The sliding, queue, and regions window types need to keep data in memory on the order of the window size, to allow for strides smaller than the window size and overlapping regions to work in one pass through the data. On the other hand, the single, chromosomes, and genome window types only keep some small buffer of data in memory for speed, so that we never exceed typically available memory, even when processing whole genomes for many samples.

Window averaging policy

When computing statistics such as diversity metrics or FST in windows, we often want to compute an average across each window. Data might have positions that are missing, have low read depth, fail some other filter, or simply might only consist of the SNP data itself, if some SNP calling was applied before and only those positions are available in the input.

For each of these scenarios, we need a fitting strategies for how to meaningfully compute the per-site average across windows. These are set via --window-average-policy, with the following options:

  • window-length: Simply use the window length as the denominator for the average. This hence does not depend on the data, and might underestimate the metric in regions with low coverage and missing data.
  • available-loci: This uses the count of all positions for which there was data in the input (unless it was completely removed by a region filter, or marked as missing in formats that support this), independent of whether they passed the filters or are SNPs. This can be useful when SNP calling was applied beforehand, so that only those positions are available in the input.
  • valid-loci: This uses the number of valid or "good" loci in the input, i.e., all positions that passed the numerical filters and are thus considered to have sufficient read depth, minimum counts, etc. That is, these positions are of high quality, and include both the SNPs and the invariant positions. In the absence of any particular circumstances, this is the recommended option for input that contains data for all positions (such as sam/bam files). This can also be used in combination with a mask file, in order to specify loci that are to be considered valid, even in the absence of actual data in the input.
  • valid-snps: Only use the number of SNPs as the denominator for the averaging. This will overestimate the average, as it does not take the invariant high quality positions into account.
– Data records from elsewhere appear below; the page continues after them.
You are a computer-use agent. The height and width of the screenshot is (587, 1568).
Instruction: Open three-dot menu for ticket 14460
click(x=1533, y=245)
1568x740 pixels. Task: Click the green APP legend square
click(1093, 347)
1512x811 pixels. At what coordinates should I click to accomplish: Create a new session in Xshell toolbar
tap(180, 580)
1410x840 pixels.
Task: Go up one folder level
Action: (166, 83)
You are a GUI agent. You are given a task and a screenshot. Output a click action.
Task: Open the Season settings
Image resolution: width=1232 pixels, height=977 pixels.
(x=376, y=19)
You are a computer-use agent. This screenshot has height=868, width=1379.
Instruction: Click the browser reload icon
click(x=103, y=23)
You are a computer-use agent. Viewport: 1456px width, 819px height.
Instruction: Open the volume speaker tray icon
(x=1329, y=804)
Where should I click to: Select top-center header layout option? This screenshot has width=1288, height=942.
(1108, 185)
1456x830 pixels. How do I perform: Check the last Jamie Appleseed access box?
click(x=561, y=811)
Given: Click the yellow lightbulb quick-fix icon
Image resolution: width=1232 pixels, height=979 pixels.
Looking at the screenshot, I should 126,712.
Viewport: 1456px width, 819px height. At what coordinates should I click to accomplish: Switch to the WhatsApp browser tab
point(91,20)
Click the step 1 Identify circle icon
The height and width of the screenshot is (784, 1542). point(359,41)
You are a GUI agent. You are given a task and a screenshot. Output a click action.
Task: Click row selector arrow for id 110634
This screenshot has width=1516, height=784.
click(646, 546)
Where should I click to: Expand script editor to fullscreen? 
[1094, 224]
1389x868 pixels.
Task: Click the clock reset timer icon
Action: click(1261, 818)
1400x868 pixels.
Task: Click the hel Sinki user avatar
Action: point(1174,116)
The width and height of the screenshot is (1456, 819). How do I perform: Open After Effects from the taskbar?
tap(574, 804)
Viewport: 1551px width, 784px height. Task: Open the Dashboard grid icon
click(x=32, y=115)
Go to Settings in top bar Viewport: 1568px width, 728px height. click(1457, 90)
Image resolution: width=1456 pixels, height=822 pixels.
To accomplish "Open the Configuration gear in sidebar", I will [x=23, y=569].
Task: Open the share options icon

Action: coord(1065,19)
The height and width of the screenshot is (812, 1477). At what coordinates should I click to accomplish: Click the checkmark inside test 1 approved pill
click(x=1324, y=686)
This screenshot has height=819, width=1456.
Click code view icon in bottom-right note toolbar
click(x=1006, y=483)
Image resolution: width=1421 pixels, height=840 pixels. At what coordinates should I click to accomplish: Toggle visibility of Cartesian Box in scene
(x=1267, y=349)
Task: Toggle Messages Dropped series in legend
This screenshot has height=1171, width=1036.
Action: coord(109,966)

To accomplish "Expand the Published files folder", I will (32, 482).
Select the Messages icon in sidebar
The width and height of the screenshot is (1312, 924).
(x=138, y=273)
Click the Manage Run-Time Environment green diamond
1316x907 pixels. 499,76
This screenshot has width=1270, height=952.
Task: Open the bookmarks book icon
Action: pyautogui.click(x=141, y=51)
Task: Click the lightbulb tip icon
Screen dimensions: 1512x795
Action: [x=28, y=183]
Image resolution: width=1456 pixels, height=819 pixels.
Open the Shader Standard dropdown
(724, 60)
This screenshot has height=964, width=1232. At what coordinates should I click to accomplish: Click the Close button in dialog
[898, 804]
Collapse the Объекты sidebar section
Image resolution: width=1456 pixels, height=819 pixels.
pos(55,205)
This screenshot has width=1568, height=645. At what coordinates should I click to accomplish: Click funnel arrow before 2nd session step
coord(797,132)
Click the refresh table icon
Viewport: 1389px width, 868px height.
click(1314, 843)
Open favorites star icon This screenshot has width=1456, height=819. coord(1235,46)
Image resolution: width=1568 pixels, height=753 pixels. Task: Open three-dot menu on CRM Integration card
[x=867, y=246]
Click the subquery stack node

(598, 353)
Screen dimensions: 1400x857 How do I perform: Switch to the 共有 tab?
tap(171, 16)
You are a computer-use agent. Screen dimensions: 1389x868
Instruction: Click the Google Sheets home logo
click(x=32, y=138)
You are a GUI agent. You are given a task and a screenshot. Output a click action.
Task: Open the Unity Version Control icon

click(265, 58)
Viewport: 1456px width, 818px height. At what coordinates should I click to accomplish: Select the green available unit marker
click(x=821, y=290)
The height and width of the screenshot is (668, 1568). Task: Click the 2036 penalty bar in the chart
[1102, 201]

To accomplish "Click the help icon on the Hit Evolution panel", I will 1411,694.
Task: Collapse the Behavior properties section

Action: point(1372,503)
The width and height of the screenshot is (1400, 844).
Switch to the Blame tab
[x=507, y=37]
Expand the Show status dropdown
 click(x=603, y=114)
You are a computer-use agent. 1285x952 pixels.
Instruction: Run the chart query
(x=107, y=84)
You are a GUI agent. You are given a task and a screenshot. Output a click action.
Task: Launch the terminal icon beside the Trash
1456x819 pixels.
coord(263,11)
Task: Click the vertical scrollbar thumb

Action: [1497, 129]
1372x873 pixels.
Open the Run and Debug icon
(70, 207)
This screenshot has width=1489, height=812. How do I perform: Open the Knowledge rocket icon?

Nonetheless, this can be useful for some types of input data - but it should be kept in mind that the resulting values are an overestimate.
  • sum: This policy does not apply any averaging across the window, and simply yields the sum of the per-site values. This is useful if none of the other available options is fitting, so that the user can compute an average as needed later.
  • provided-loci: Instead of using a denominator for the averaging that is informed by the data, use a provided mask. This is the most flexible option, as it can be used to enforce any window denominator, for instance based on some external quality filtering that has been conducted before. When used, a mask file in BED or FASTA-like format has to be given. For each window, the positions marked in this file are then counted in that window, and this value is used as the denominator for computing the average statistic in the window.

In a sense, the options from top to bottom are decreasing the denominator for the averaging (with the exception of the provided-loci option), and hence tend to go from underestimation to overestimation. Depending on the input data and research question, there should hence be a policy that fits the analysis needs.

The commands that compute window averages, such as diversity and fst require this option to be provided, in order to enforce correct usage. Note that for the numerical policies, there only is a difference if any numerical filters are applied. Without any filters, all variant positions are considered "valid", and so the above policies that take validity into account will yield the same result. The "fixed" window policies (window length, and provided loci list), of course are independent of the numerical filter settings.